Exercise inputs
>>>
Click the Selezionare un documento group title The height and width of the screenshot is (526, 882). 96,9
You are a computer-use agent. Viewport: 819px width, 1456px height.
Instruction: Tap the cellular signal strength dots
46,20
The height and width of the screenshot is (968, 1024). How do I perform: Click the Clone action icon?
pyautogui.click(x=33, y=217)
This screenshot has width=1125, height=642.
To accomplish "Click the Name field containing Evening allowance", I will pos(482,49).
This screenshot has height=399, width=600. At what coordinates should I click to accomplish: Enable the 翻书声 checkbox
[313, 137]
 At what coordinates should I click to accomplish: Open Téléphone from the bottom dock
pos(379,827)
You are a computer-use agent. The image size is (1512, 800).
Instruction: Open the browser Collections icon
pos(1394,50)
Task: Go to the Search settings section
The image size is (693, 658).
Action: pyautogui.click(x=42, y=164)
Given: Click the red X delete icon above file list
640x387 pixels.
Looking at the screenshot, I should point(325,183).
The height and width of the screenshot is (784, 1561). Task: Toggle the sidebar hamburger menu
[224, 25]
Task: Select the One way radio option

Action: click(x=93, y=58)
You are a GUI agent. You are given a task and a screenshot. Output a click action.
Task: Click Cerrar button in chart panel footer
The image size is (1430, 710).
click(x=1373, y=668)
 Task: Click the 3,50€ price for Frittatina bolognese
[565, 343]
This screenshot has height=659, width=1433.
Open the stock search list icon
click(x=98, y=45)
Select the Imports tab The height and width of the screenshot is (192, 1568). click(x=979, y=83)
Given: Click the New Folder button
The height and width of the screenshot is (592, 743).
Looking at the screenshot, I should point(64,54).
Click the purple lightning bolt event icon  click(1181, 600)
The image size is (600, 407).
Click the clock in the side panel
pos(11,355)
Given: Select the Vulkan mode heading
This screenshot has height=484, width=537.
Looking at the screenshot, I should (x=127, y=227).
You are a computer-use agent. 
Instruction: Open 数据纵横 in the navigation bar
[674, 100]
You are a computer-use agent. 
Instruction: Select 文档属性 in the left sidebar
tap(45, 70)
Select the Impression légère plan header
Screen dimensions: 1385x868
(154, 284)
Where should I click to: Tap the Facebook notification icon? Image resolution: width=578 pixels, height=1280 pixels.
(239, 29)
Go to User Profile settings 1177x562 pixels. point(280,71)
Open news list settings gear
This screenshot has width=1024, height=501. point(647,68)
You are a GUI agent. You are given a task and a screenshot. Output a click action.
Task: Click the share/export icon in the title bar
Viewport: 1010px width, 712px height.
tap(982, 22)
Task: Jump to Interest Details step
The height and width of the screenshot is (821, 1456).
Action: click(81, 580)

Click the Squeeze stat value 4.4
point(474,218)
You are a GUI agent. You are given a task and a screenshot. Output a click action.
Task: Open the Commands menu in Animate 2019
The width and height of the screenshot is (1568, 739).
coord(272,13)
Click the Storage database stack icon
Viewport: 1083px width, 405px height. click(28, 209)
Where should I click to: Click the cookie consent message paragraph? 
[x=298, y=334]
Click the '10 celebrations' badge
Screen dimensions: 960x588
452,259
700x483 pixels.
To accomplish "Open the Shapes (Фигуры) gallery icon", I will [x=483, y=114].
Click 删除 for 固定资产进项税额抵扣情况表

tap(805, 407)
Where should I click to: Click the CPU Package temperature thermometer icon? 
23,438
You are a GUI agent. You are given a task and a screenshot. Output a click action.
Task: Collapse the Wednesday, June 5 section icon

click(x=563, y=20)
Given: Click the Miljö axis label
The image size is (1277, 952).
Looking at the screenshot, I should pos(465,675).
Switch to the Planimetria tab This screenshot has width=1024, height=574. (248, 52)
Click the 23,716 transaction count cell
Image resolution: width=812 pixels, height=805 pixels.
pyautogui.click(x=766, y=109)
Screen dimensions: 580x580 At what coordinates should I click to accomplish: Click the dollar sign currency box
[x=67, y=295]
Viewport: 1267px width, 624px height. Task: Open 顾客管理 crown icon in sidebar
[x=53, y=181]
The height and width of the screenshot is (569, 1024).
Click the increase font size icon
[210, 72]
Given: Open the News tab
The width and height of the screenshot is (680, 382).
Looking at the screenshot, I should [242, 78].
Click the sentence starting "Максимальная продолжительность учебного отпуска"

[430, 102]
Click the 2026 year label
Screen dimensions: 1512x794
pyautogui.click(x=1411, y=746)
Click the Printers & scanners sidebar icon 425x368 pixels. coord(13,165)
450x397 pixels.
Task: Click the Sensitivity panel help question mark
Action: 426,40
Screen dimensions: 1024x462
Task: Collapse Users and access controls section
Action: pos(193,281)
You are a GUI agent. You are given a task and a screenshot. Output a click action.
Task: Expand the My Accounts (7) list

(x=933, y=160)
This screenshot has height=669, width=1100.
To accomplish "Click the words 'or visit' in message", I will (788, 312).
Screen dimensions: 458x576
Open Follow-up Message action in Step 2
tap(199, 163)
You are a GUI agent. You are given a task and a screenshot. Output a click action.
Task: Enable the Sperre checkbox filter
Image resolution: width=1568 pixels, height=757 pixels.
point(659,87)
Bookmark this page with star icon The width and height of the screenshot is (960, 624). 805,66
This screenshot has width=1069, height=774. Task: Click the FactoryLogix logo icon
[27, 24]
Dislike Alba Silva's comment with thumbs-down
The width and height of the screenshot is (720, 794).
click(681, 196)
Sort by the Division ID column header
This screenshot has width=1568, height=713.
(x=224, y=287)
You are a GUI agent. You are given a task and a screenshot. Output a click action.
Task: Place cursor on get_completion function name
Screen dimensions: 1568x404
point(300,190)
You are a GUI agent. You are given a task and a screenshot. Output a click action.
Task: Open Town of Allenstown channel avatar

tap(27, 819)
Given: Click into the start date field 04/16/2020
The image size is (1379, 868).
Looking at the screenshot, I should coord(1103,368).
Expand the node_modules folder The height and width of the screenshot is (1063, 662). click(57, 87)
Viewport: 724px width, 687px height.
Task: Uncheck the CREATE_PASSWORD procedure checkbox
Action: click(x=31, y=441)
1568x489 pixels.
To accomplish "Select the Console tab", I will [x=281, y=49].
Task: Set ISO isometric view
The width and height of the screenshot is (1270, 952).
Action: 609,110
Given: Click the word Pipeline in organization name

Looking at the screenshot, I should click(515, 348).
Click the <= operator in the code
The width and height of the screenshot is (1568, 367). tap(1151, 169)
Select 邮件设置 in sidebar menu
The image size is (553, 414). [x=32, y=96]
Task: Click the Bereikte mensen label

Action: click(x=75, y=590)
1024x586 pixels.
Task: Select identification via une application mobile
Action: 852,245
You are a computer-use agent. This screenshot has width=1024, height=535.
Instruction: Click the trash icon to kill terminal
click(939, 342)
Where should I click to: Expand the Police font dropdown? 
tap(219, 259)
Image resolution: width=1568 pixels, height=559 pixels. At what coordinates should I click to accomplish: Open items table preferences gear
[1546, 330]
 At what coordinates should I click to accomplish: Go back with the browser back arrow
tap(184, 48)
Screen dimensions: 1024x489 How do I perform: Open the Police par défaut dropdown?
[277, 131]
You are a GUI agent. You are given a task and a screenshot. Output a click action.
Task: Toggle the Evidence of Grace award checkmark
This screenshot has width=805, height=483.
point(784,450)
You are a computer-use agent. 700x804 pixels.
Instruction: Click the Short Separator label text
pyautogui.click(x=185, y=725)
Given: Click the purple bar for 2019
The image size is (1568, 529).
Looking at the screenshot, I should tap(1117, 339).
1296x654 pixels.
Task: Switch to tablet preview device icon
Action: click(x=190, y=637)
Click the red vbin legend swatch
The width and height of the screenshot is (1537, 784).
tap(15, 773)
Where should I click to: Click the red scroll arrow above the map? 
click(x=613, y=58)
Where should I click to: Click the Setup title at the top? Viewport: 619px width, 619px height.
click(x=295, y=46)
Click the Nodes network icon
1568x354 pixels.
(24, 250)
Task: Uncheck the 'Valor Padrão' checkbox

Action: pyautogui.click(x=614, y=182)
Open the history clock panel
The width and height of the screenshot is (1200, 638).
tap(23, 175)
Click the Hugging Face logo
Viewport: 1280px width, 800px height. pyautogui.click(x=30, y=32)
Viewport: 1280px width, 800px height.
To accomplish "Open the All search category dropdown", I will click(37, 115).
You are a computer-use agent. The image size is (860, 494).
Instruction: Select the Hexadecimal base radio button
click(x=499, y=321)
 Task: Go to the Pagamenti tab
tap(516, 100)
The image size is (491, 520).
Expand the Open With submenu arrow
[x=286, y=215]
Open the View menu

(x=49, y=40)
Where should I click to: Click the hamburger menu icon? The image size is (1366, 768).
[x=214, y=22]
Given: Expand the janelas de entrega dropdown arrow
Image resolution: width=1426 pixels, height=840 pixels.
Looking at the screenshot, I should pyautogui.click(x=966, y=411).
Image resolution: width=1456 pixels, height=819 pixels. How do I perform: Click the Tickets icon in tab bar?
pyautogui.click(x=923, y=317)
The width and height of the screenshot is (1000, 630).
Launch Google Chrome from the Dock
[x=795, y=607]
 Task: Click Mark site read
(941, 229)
<<<
Try it
In the listing above, count the lines that contain "purple". Give the number and nothing else.

Solution
2